◆ **Required work**
Count the lines in the records that contain the word "Click". Reply with the number only.

[Data entries]
==*==

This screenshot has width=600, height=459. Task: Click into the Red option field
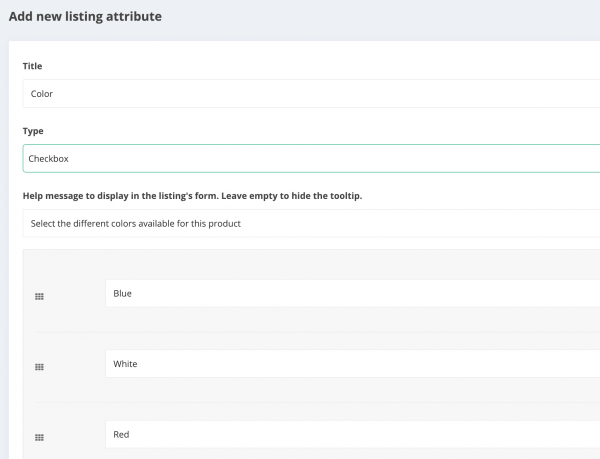(352, 435)
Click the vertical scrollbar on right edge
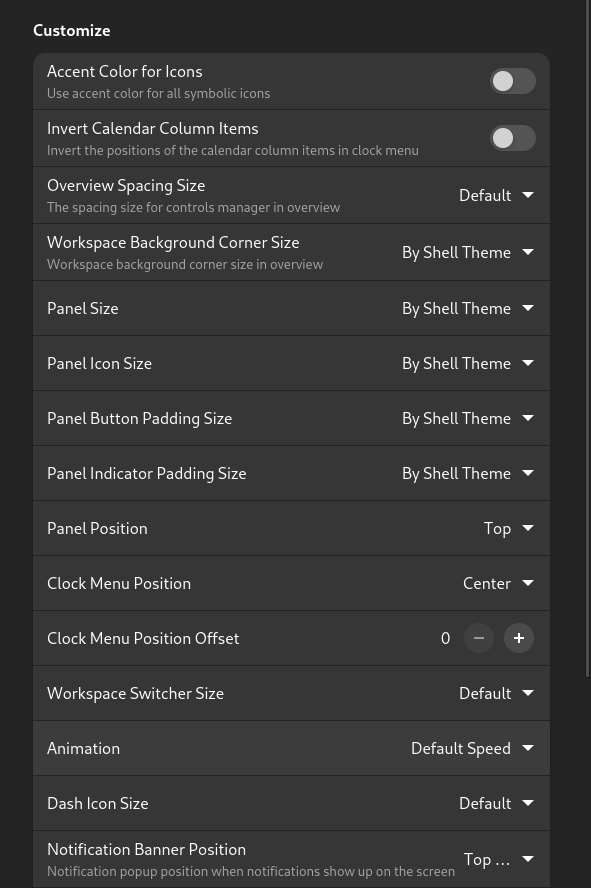591x888 pixels. tap(588, 340)
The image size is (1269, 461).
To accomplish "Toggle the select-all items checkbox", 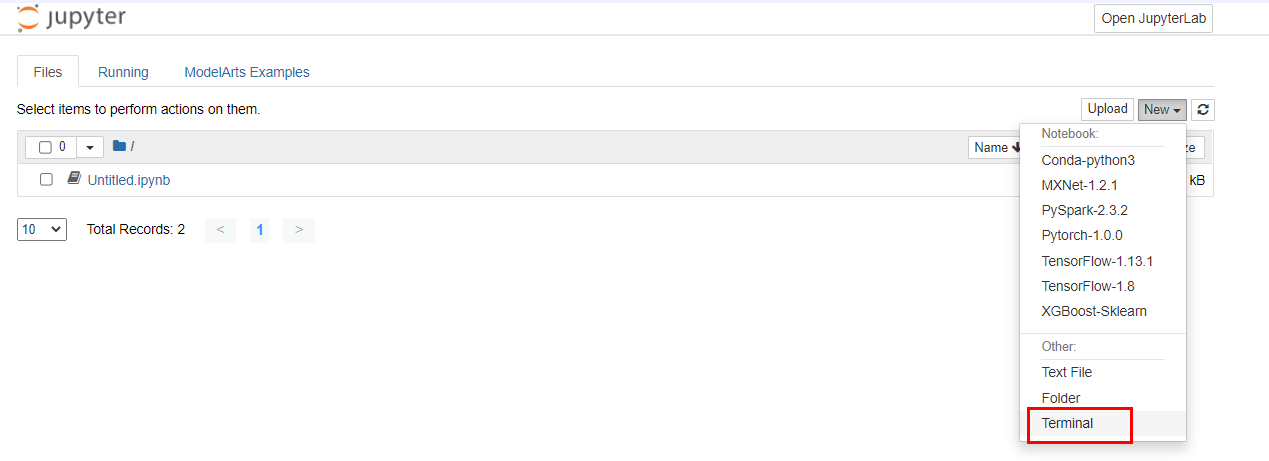I will 45,147.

==*==

◆ **Correct response**
2